##### Records for processing #####
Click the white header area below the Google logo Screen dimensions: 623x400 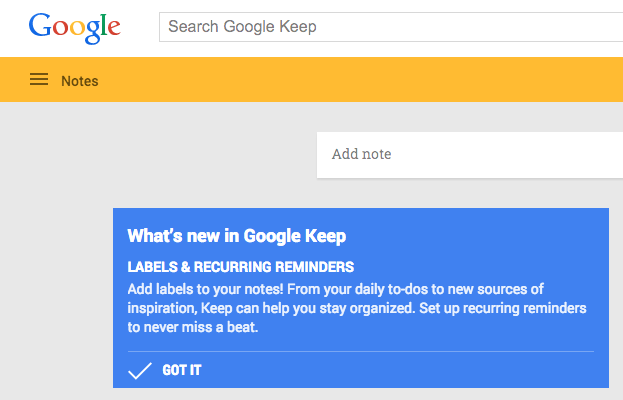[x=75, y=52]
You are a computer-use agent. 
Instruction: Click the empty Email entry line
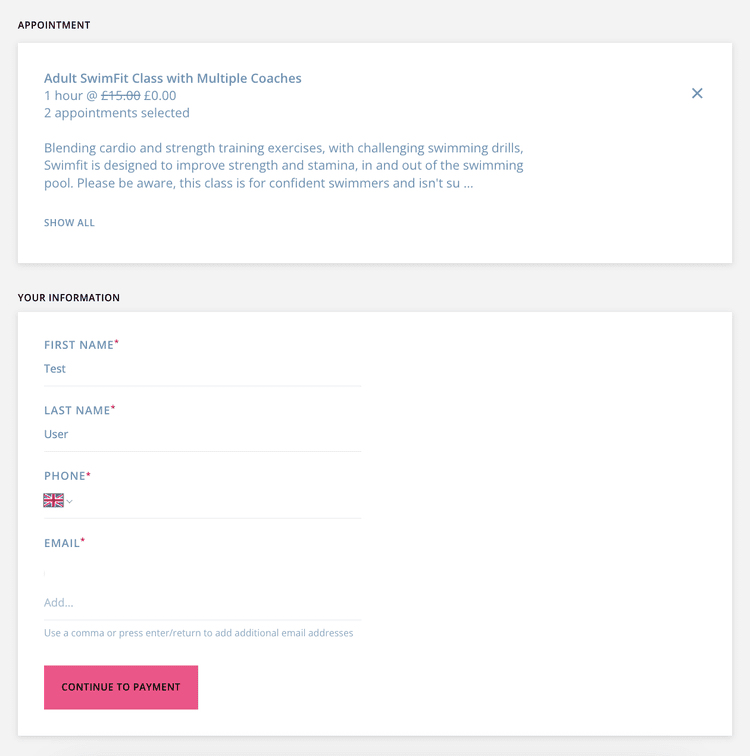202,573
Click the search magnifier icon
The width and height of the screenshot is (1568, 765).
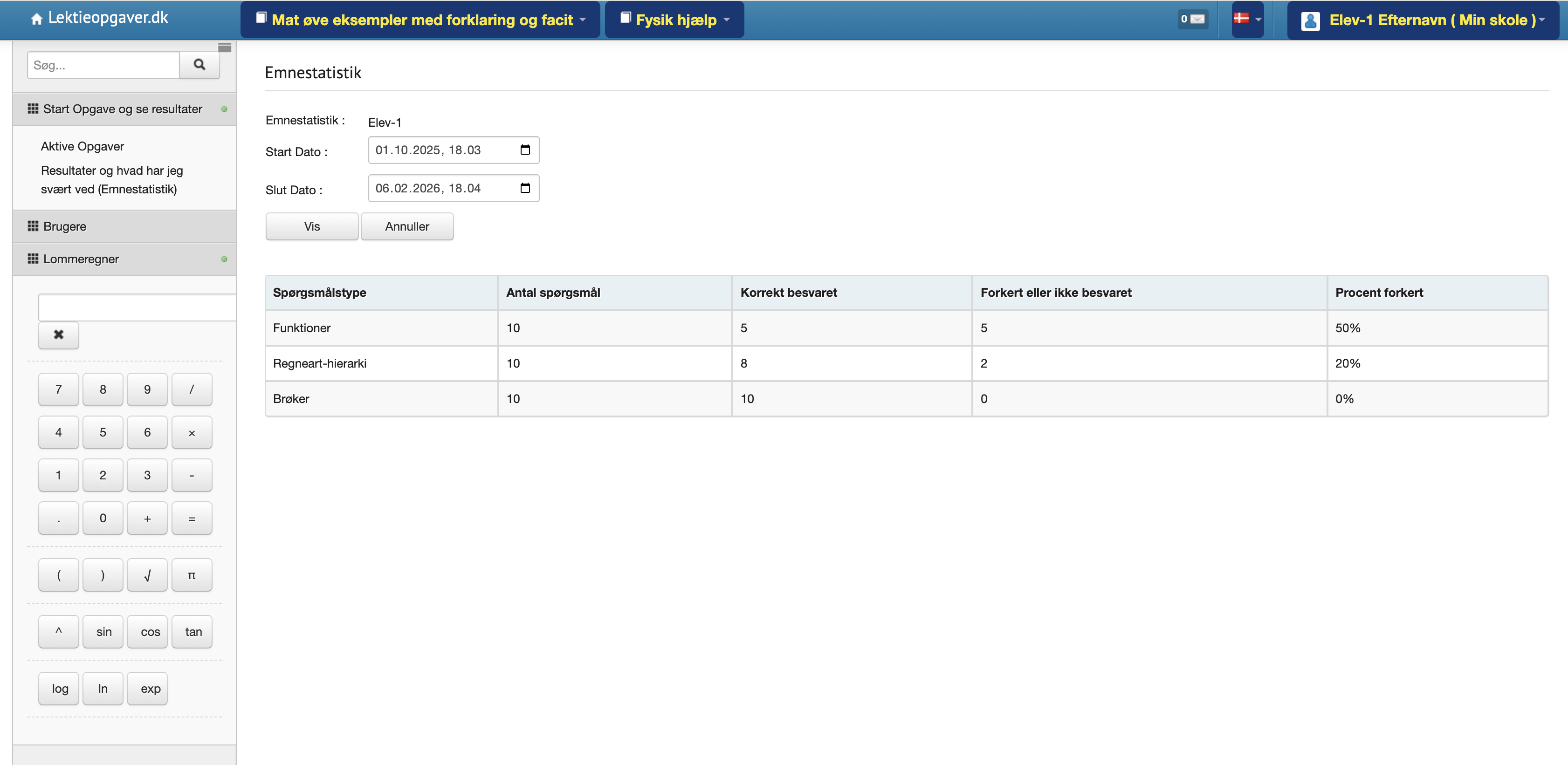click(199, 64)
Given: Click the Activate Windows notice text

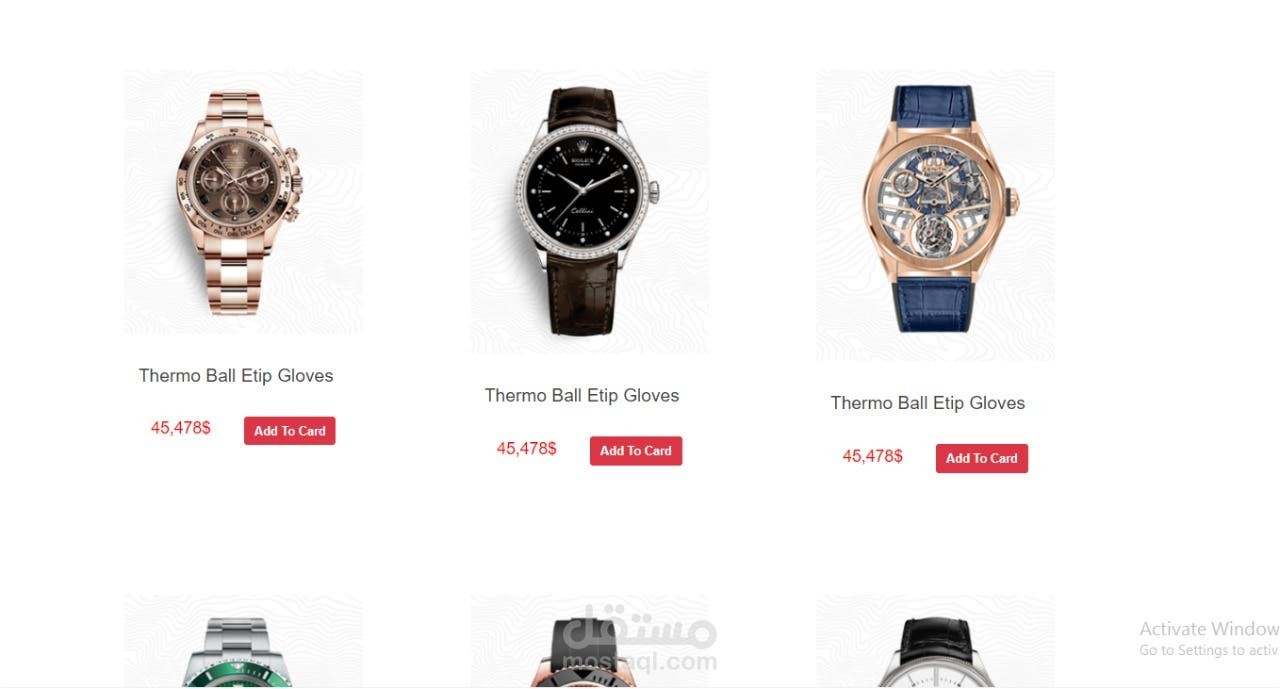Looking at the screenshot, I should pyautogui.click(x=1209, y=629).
#####
> Requirements: Print again, word for word, the part of the items that begins with the line containing "You are a computer-use agent." and ends with the line containing "click(199, 64)", with both of those lines included. Leave the pictures out.

> The completed task:
You are a computer-use agent. 
Instruction: Click the empty Email entry line
202,573
Click the search magnifier icon
The width and height of the screenshot is (1568, 765).
click(199, 64)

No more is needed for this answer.